### DATA SUPPLIED
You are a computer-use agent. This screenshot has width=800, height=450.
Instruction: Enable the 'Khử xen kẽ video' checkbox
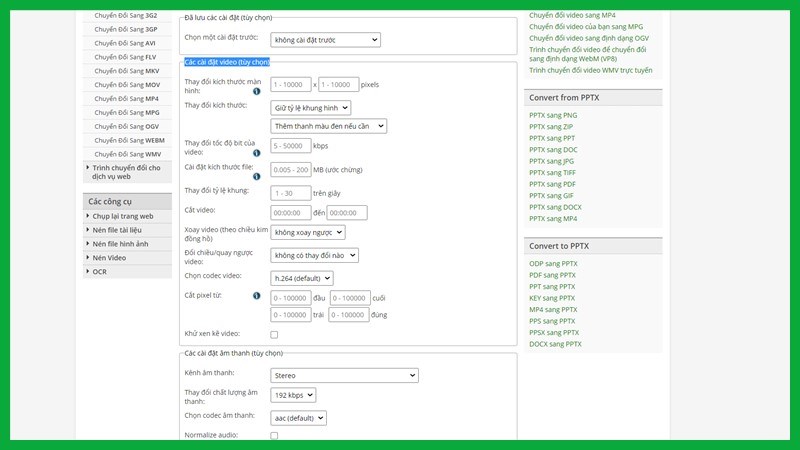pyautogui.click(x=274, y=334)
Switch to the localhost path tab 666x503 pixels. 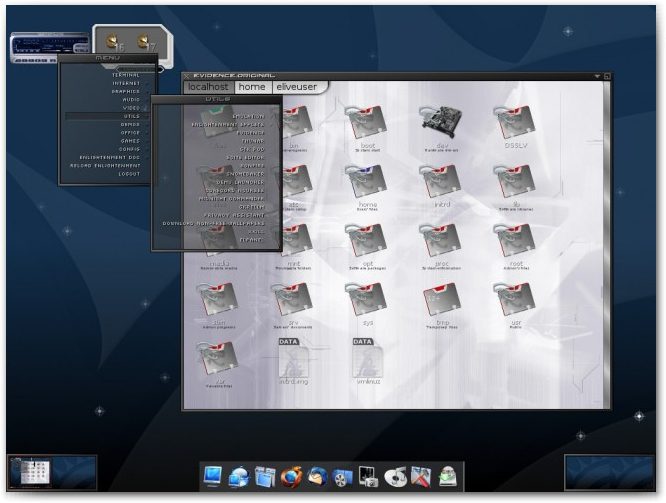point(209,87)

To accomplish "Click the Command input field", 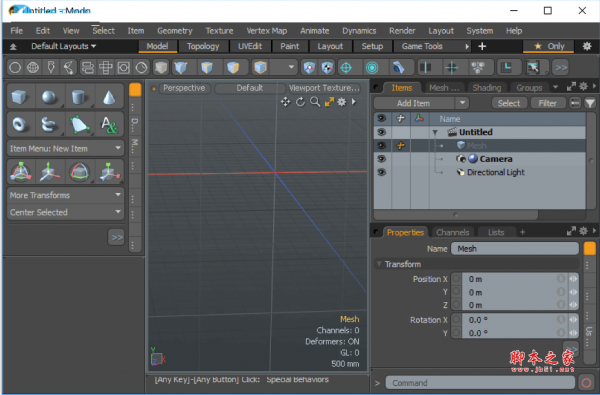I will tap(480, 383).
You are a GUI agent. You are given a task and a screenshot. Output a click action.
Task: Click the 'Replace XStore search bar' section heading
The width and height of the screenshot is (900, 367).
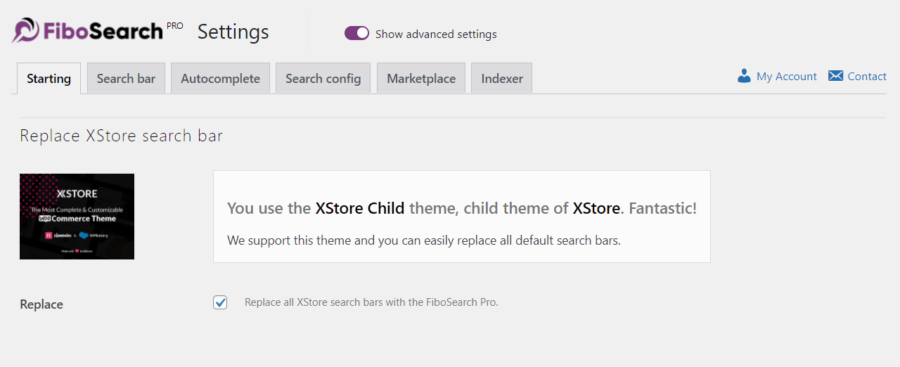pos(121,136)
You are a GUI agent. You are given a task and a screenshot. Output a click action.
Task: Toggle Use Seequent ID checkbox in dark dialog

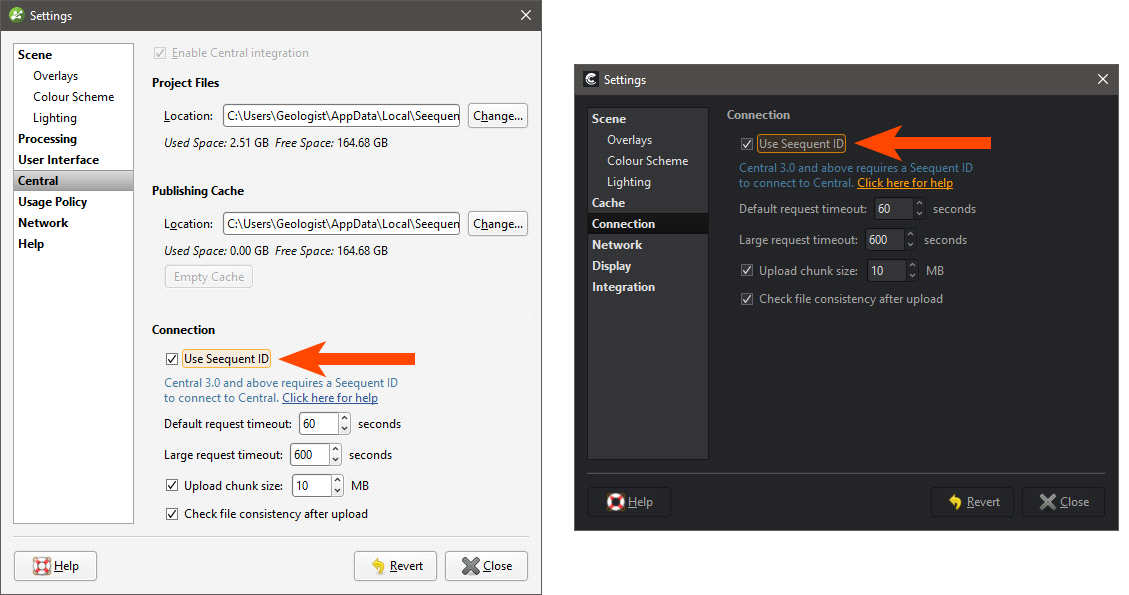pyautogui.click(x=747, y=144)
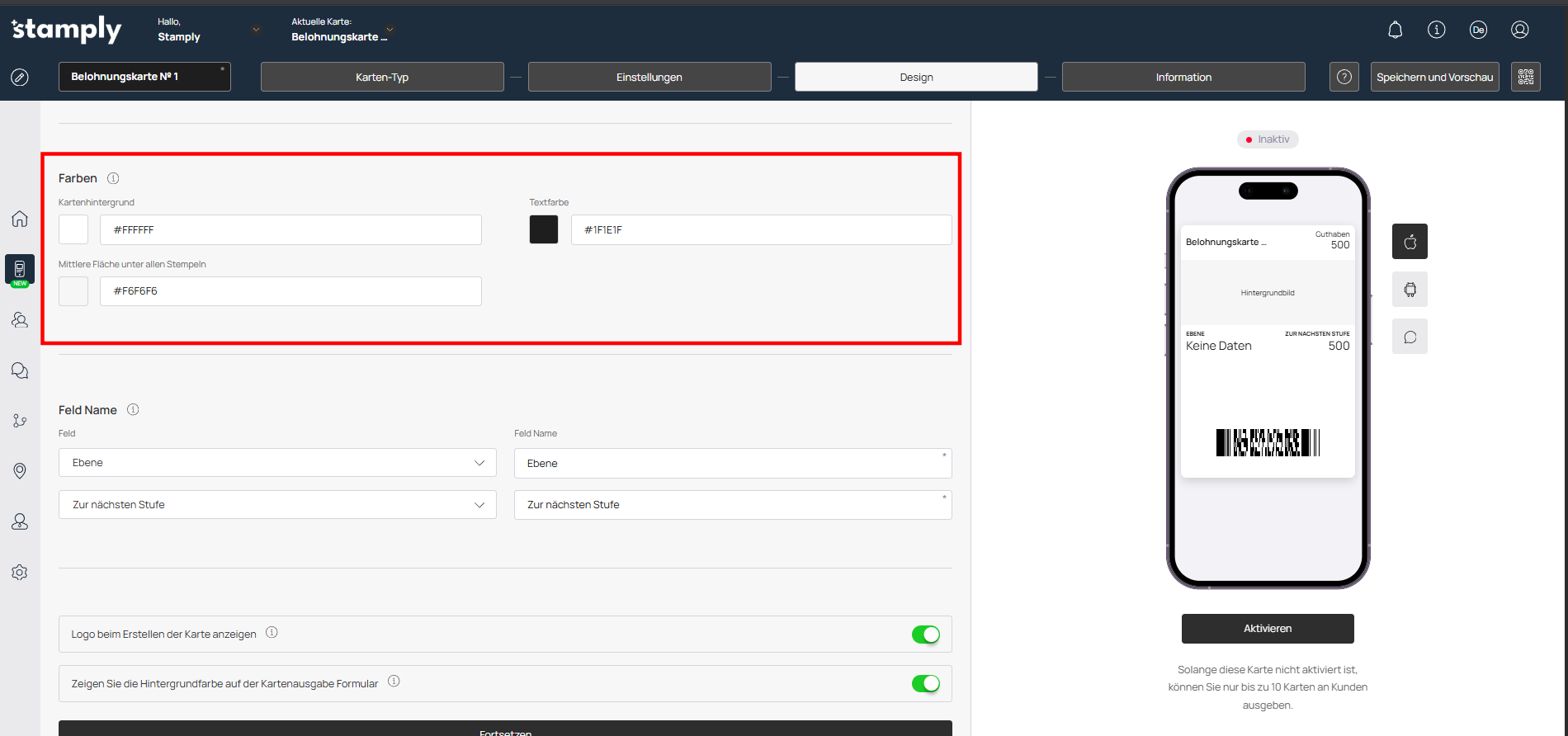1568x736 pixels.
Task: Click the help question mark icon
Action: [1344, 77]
==
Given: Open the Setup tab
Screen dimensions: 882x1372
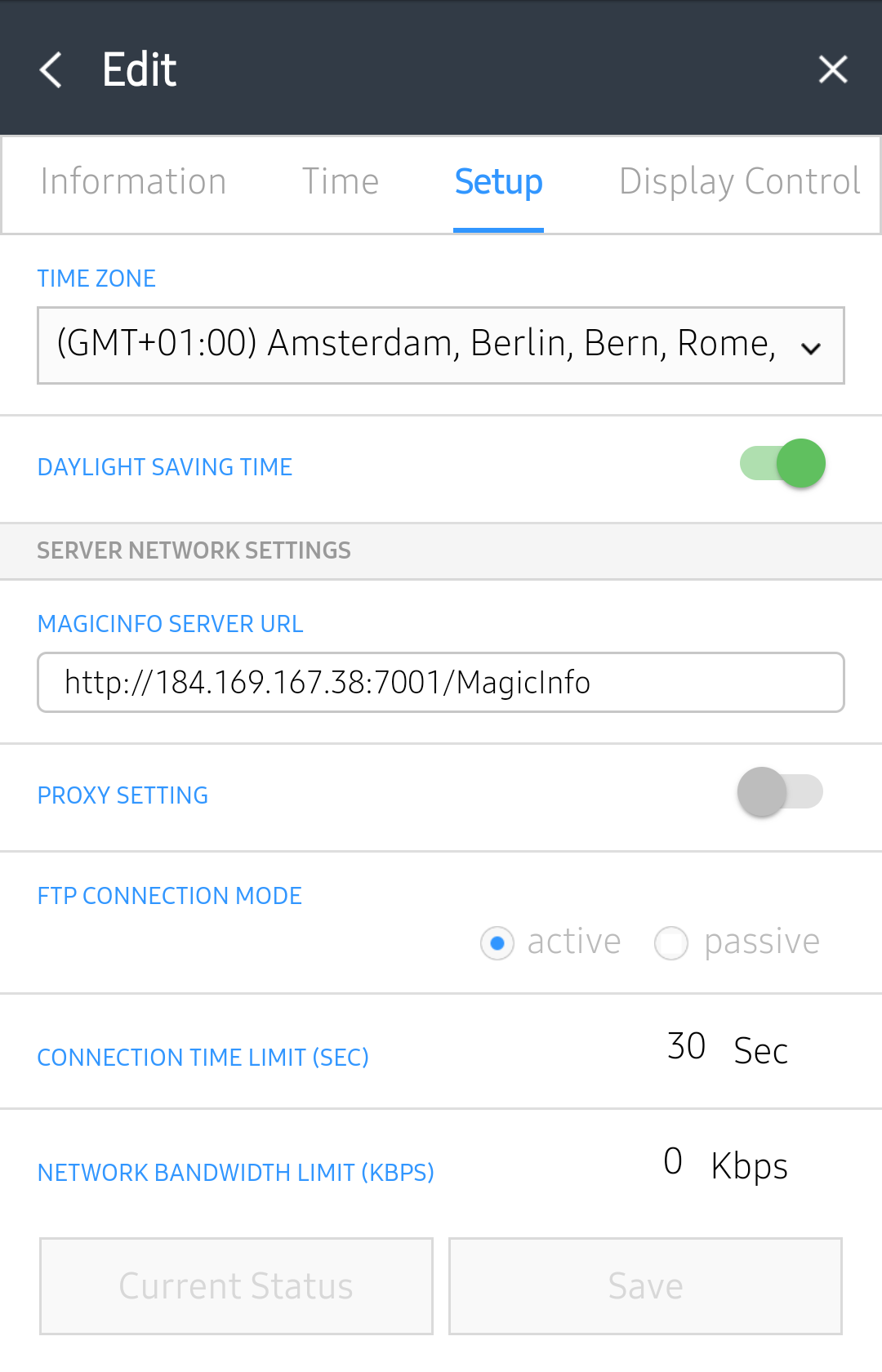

### WORK INSTRUCTIONS
What you give back should be exactly the lines of the data above from the line with "Given: Open the Setup tab" through the line with "Screen dimensions: 882x1372", both of those included, and nothing more.

### FINAL ANSWER
Given: Open the Setup tab
Screen dimensions: 882x1372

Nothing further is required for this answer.